Purple, green, pink and turquoise are colors you think you may see on the sharp gem facet edges of North Truro’s colonial houses, because when Mitchell Johnson paints them, they seem logical, not fanciful, but real.
Indeed, color and shape seem to be the point rather than the subjects themselves. The houses and landscapes Johnson paints are, in a way, excuses to express colors. One wonders, is he suggesting our world is just color and form? And yet those colors and forms evoke the essence of place: his European vistas are somehow, well, so European. His vistas of New York, are utterly New York; those of San Francisco as from Russian Hill, could only be San Francisco. So, too, his Cape Cod vistas essentialize the Cape. You can inhale the sea and the musty scent of a pearly gray-blue sky.
You can see Johnson’s homage to the Cape’s town of Truro at his exhibit, “Sixteen Years in Truro,” at the Truro Center for the Arts at Castle Hill from September 6 through 17. (His most recent exhibit, Johnson has had so many exhibits and hangs in so many museums and collections it takes up pages of the catalog.)
In “Jenny’s Iceberg,” Johnson skews perspective to give us the stark feel of a northern place with its bright buildings under a looming iceberg which threatens to come down upon them, while at the same time illuminating them. This painting is typical of his process. A composite made — he says it is collaged — from buildings he saw in Newfoundland and an iceberg depicted from photographs: the end result is vivid, both dream-like and real at the same time.

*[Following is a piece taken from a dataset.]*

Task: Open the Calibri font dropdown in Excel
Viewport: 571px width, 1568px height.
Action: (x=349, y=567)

He will, whether as with “North Truro Murmur,” start a painting right there in place in front of the cottage depicted, or as with “Jenny’s Iceberg,” in his studio, with an instant inspiration, and then put the piece away, perhaps for a year, then return to simplify and augment it, perhaps seeded by his own photos and drawings, and then edit, subtract and add until the outer work matches his inner vision. “It took me eight tries to get the sky right for ‘Murmur.’” (Sometimes he will destroy a work.) He added that when you get the color right for one element, then everything else is enhanced.

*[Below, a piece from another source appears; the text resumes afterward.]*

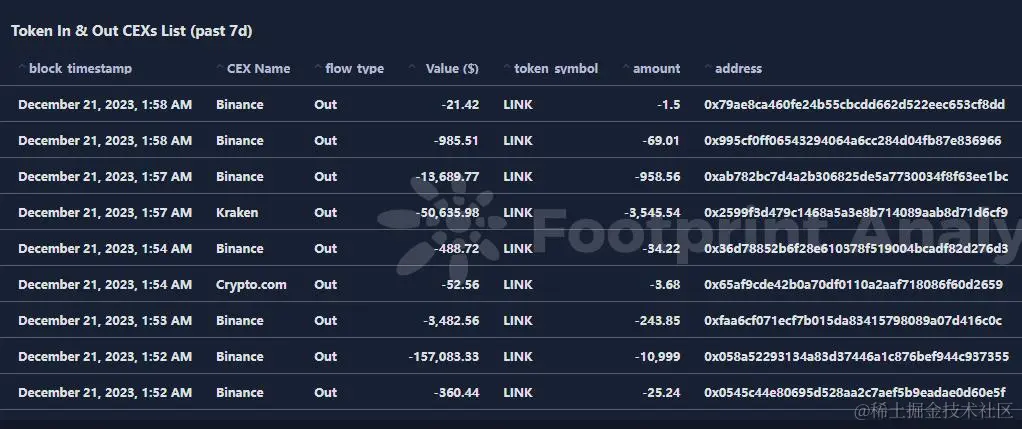Click the December 21, 2023, 1:53 AM row
This screenshot has height=429, width=1022.
511,320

Another example of how Johnson works, “Thick Morning (Chatham),” changed over seasons ending up with palpably tactile paint, often layered on with a small palette knife, creating rough surfaces, giving even more texture by the linen on which his oils rest when they are not on canvas, and then contrasting the thicker with thin pigment in “almost a stain.”
Johnson said that Josef Albers, whose influence he credits with changing his own work, from a more reserved dance with color and shape to a bolder one, did the same, “using the texture of the Masonite boards, scraping thinning, leaving space between color, to assemble very specific combinations, not just a green, maroon and gray, but a very particular version of those colors, so each makes the other special; they would be nothing without each other.”

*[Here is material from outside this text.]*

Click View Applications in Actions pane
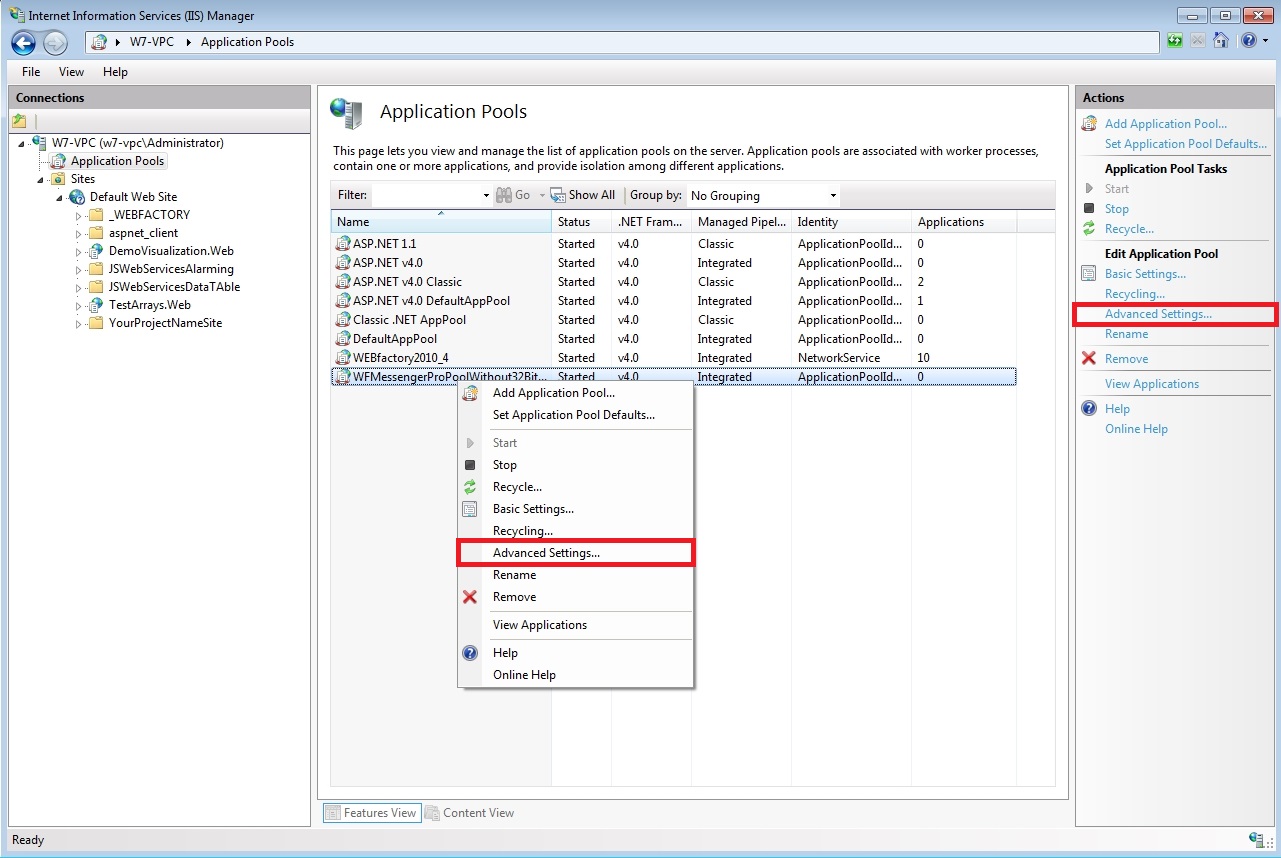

He added that Kurt Schwitters’ collages, and the paintings of Max Weber and Giorgio Morandi have this same delicately inter-relational aspect of space and color and that Albers’s work taught him that, “a painting can go from being ok to being important with just the subtlest change, and isn’t that like life?”
About this relational aspect, he continued: “You could compare it to a party; four people may be talking, and someone enters who changes theway people pay attention to one another. Morandi and Albers ask, ‘do you want to know color better and how profound it can be?’”
He commented that Albers was very different than Mark Rothko, though they both dealt with blocks of color, Albers was spiritual, Zen — knowing that subtle changes make a moment profound, Johnson said. Rothko was inward, “trying to heal himself,” a different focus.